4.  You watch the bale count climb with more breathless anticipation than any presidential candidate gathering delegates.

3.  You drink more iced tea in a few weeks than you do the entire rest of the year.

2.  Checking the Weather Bug app on the phone six times a day and comparing it to both the newspaper's and radio's forecast doesn't seem excessive.

and the Number One way you know hay season has arrived........

1.  You drop your drawers in the bathroom and chaff flutters down like confetti.  Wheee!  Looks like I'm a winner!

We're at 2,920 - just over half way there!

Sunday, June 19, 2016

Dog Day Afternoon

Angel is recovering well from knee surgery and can now Go Walkies on leash with Holly as long as there's no vigorous romping around.  The girls were keen to go down the road and when either one stopped to investigate something the other one came over to see.  Must be like shopping with a friend - "Oooh, look at this!"

Crossing the town line the road changes from paved to dirt.

A nice slow stroll downhill is fun even when it's hot but then you have to turn and walk back.

"Mom, the ditch is full of buttercups, not water!  That's just wrong!"

But back at the yard the big water bowl was filled to the brim and big drinks were had, followed by a flop on the grass.  Holly even dipped one foot in to cool off.  That's all she would have done even if the bowl were a pool - she's not a water dog.

A walk with a pal, a drink and then a rest in the shade - that's the way summer is supposed to be!

Wednesday, June 15, 2016

Fickle June

April and even May are supposed to be the months with big temperature swings.  This year June followed along.  Last weekend was the Central New York Fiber Arts Festival  and I took a day and trekked out there to investigate.  It was gray, rainy, very windy and in the low (low) 50s.  I ended up wearing four layers and lunching on hot sausage with peppers and onions topped off with hot coffee to try to keep warm.

The venue is very nice.  Long tents of vendors were laid out facing other tents that had a fleece sale, workshops, kids' area and sheep shearing trailer.  Despite heavy rain Saturday the grounds were not muddy and the vendor booths inside were fine.  The tents were high and quite bright inside despite the gray day.

There were supplies for spinners, knitters and other fiber artists and also a lot of finished goods for non-fiber people.  I picked up a couple of well-crafted items that are destined to be Christmas presents.  (Ha!  Got started on that  list!)

There were several vendors with fiber animals in their space and one farm brought one of their LGDs (livestock guard dog) along too.  This sweetie is Aziza (I think that's right) and she's an Akbash.   She's nine years old and is built tall and long bodied with a very coarse, short hair coat.
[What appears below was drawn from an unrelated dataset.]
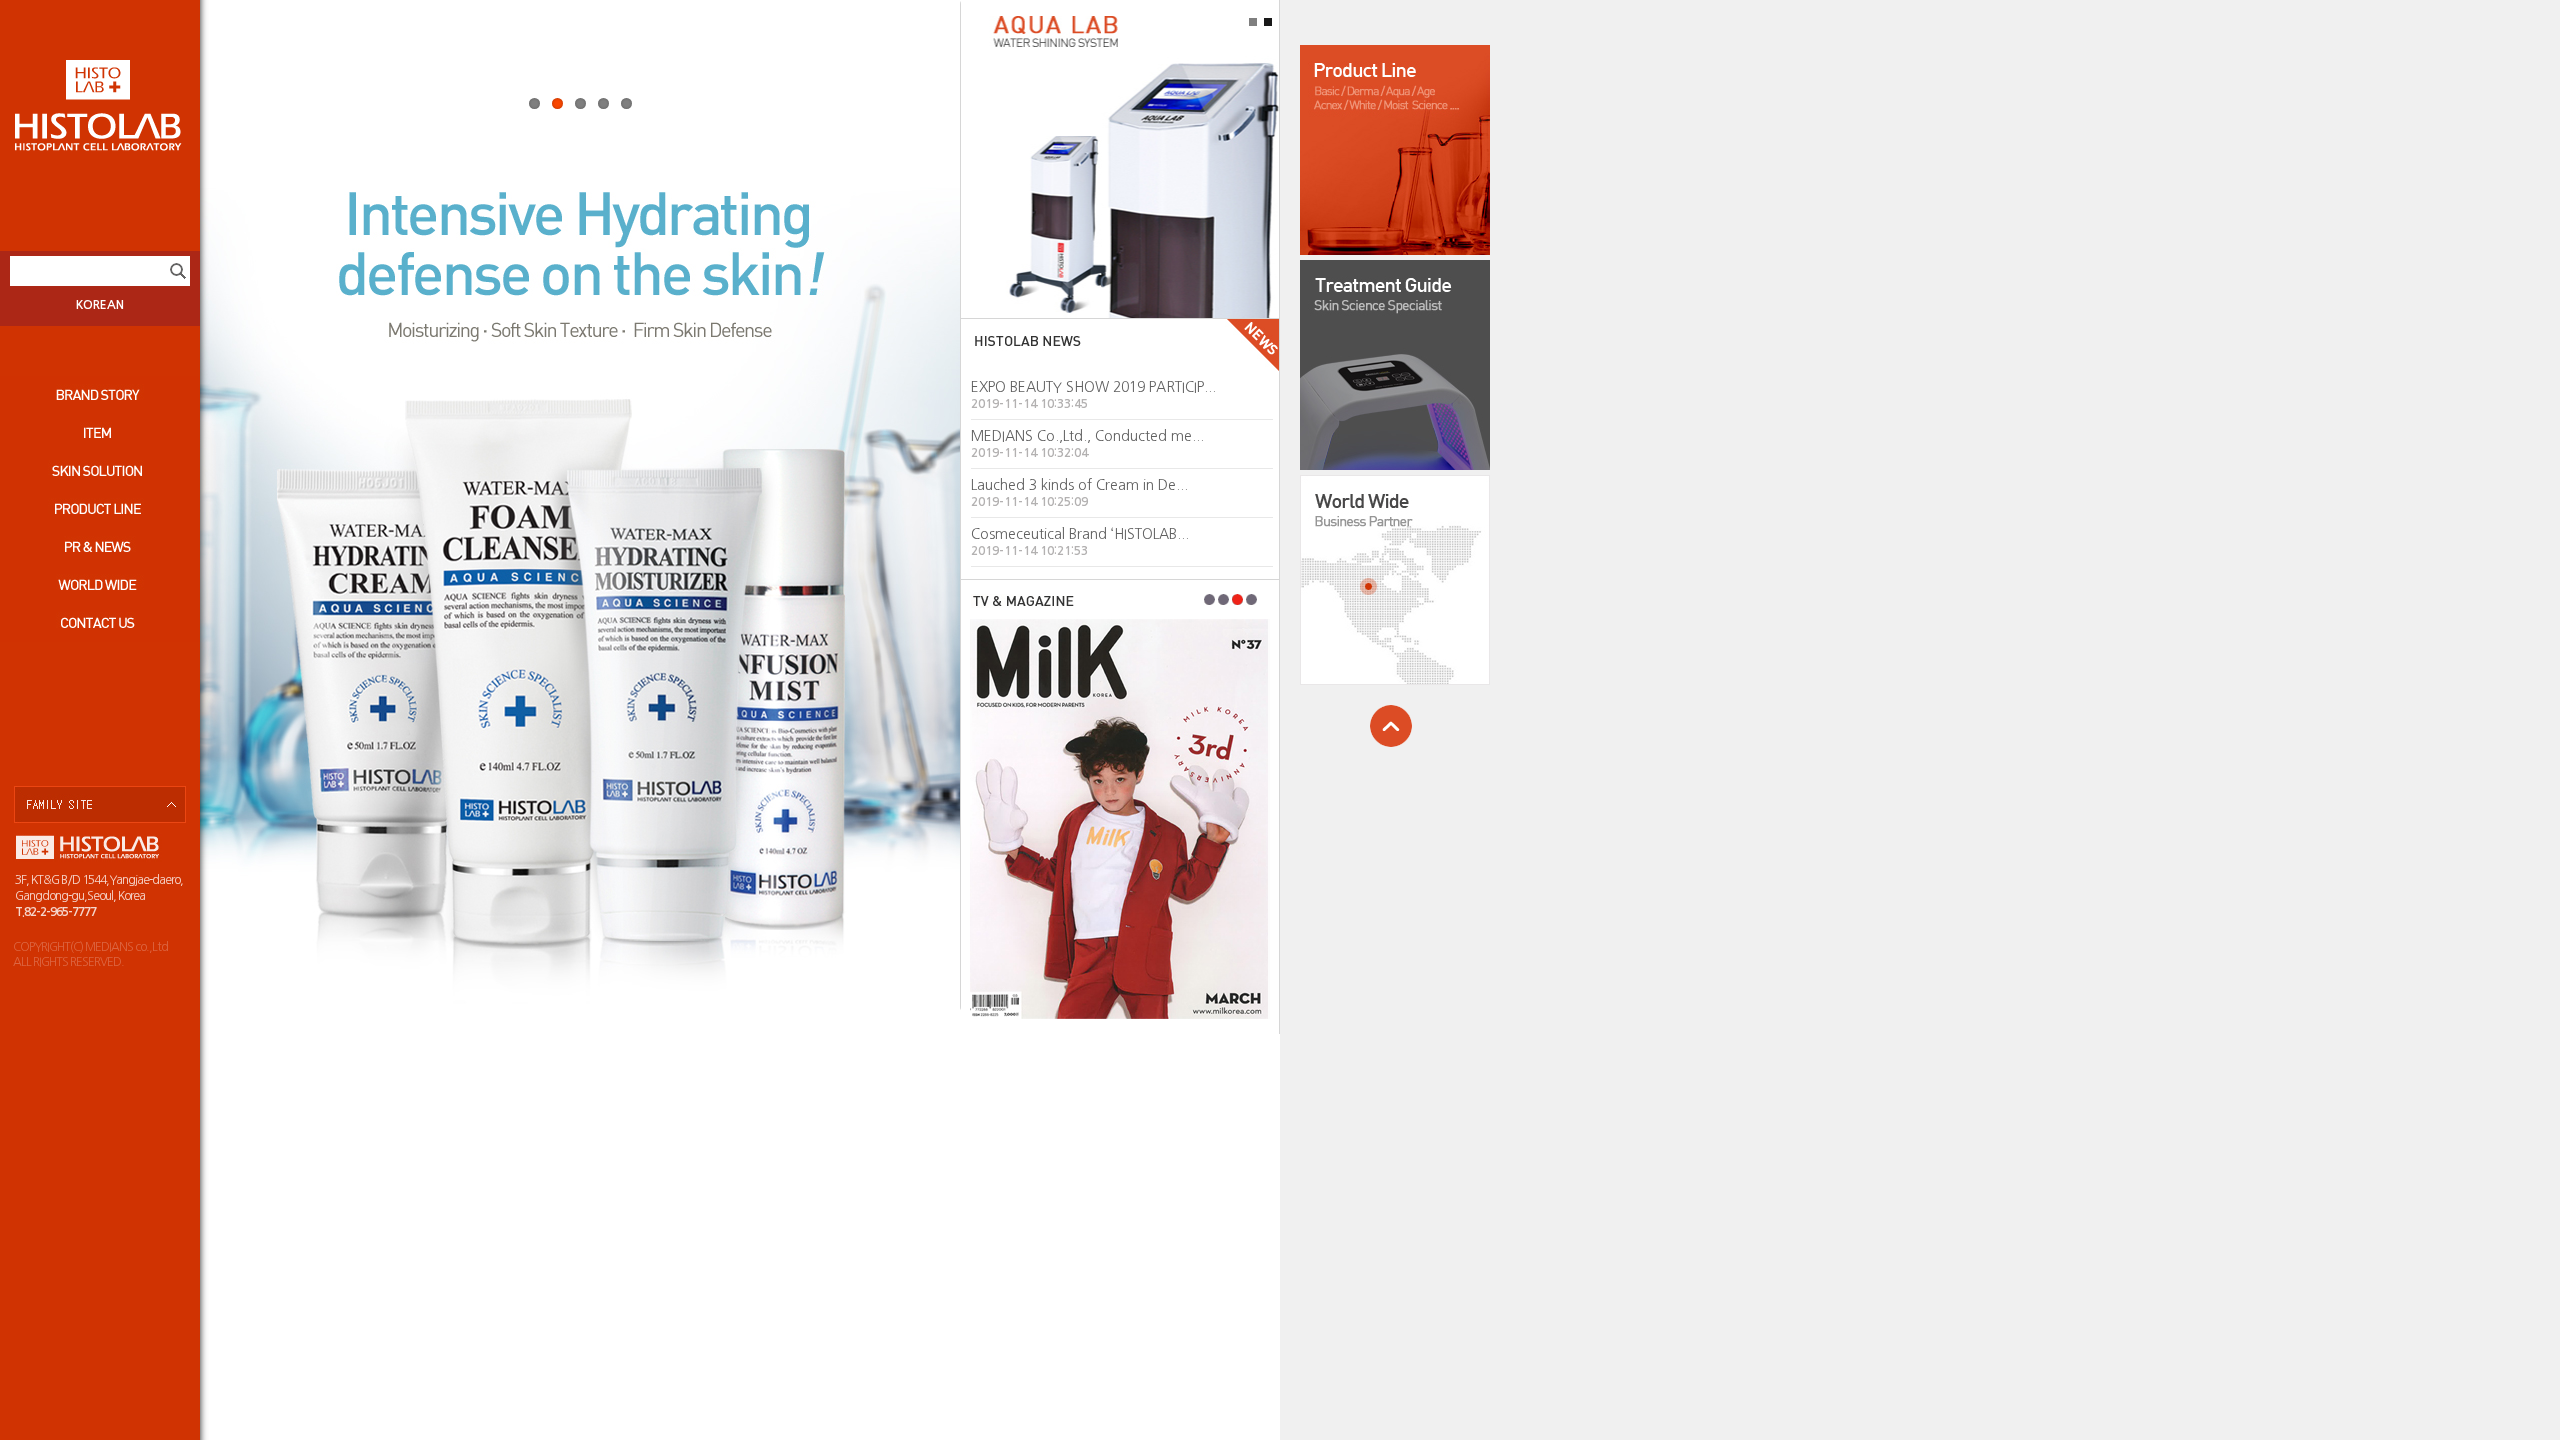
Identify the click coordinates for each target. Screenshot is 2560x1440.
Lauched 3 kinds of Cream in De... (1079, 485)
She was a great ambassador.

She was unfailingly polite and friendly to everyone and people were petting her all day.  She never seemed concerned at the strangers petting 'her' lambs, but she did bark a deep bark when a border collie went past the end of her tent.  These little Tunis lambs were her charges for the day.

Another fun attraction was The Gypsy Tinker's wagon.  I must admit, it's a mighty seductive way to travel to shows - cuter and less costly than a commercial camper and the owner built the entire thing herself on a good old Tractor Supply trailer bed.

Apparently, Gypsy wagons are a 'thing' and popular with people who have construction ability and a nomadic bent.

Wow, if you could just pack all your vendor materials in the back of your pickup with some extras in the wagon and hit the road.......

All in all it was a fun day!

That was Sunday.  Tuesday it was sunny and 70 at home and Andy turned this....

...into this.

We unloaded three wagons last night and two this morning and he finished the field before 1 PM this afternoon.  That made somewhere over 900 bales, so we're off to a good start. We haven't been able to bale hay in June in some years - it's been wet until July.  We need rain, but if we can't have rain we'll sure take hay!